_Aim of the exercise_. Convert the records into a Markdown table with the columns Row and Line, starting at the line that has "You are a computer-use agent. The" and continuing through the end of the records. Number each line, skip blank lines, and leave the pictures out.

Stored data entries
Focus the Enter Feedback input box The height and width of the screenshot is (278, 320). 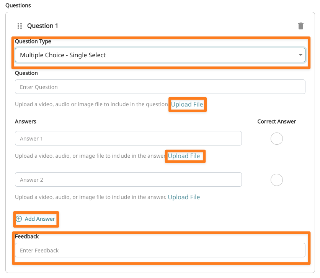click(x=160, y=251)
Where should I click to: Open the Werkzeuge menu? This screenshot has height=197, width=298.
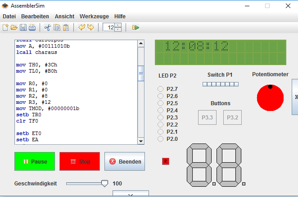[94, 16]
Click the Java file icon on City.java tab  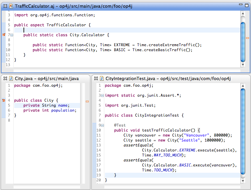tap(11, 78)
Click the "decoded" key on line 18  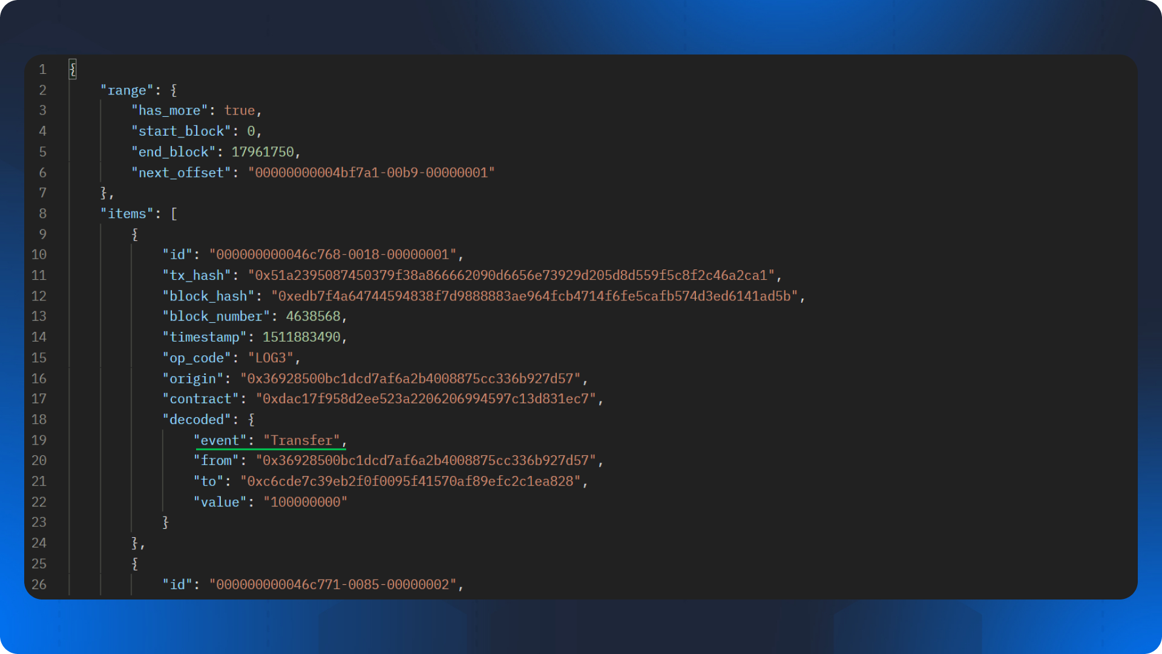[197, 420]
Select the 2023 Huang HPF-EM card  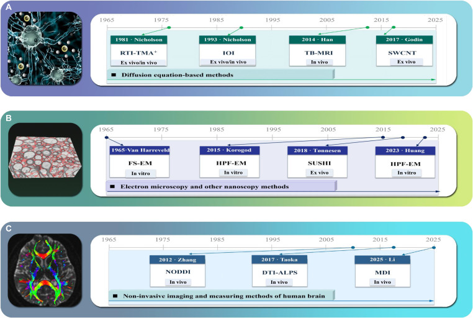coord(405,162)
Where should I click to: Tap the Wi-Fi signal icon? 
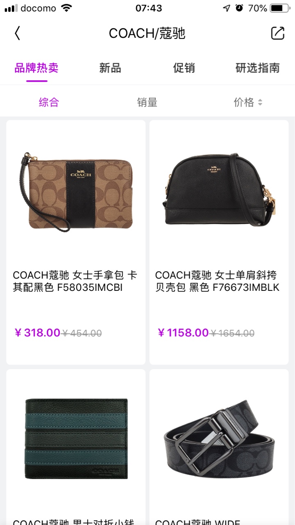(x=66, y=8)
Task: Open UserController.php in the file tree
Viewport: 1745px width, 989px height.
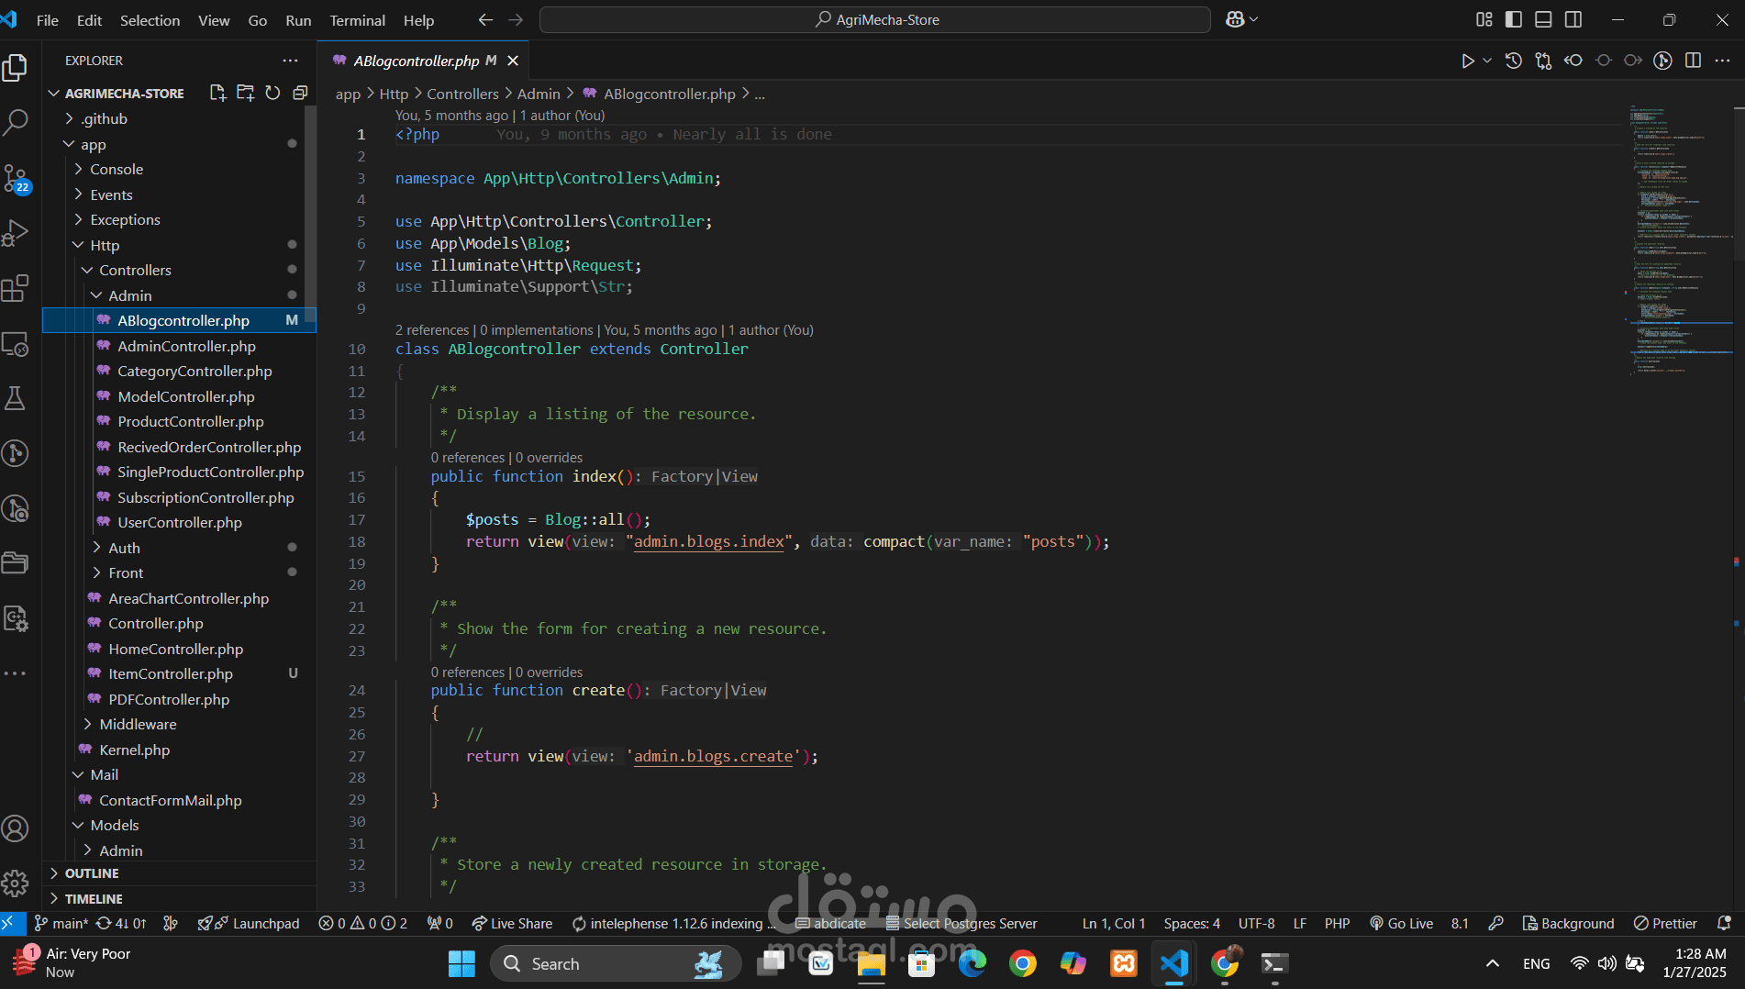Action: pyautogui.click(x=180, y=522)
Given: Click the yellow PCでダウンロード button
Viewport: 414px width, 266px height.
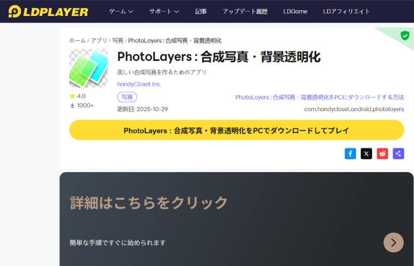Looking at the screenshot, I should [236, 130].
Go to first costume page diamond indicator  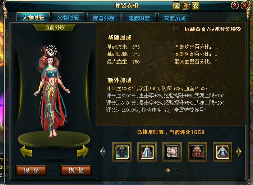[x=168, y=170]
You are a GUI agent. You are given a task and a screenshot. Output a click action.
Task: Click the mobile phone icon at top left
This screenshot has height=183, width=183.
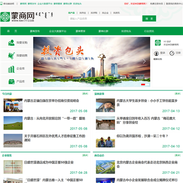pyautogui.click(x=1, y=4)
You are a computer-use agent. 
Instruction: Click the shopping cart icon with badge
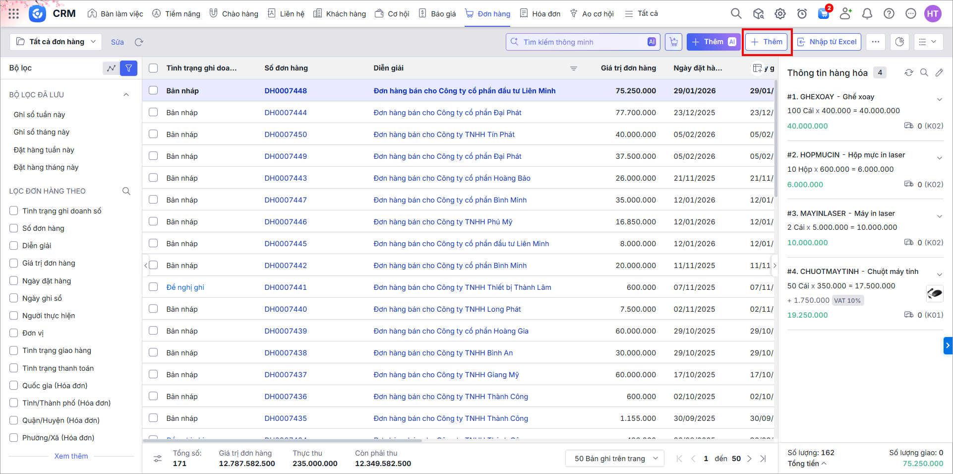point(824,13)
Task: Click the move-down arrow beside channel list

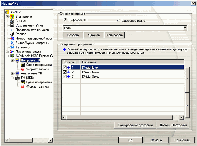Action: click(187, 105)
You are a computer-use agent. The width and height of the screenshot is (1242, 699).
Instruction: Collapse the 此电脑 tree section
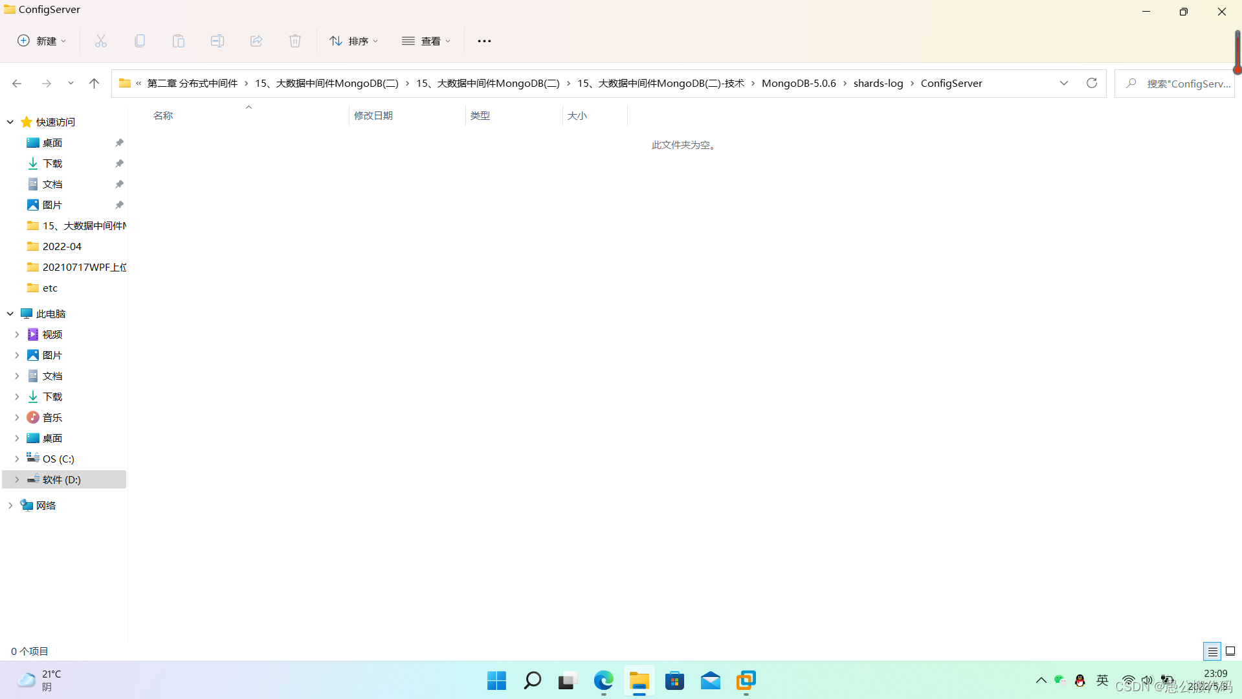click(x=10, y=313)
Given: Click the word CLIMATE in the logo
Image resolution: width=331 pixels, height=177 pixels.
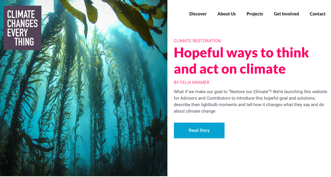Looking at the screenshot, I should tap(21, 14).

_Result of this task_.
| Row | Line |
|---|---|
| 1 | You are a computer-use agent. The width and height of the screenshot is (1242, 699). |
| 2 | Instruction: Collapse the 此电脑 tree section |
| 3 | click(x=10, y=313) |
| 4 | Given: Click the word CLIMATE in the logo |
| 5 | Image resolution: width=331 pixels, height=177 pixels. |
| 6 | Looking at the screenshot, I should tap(21, 14). |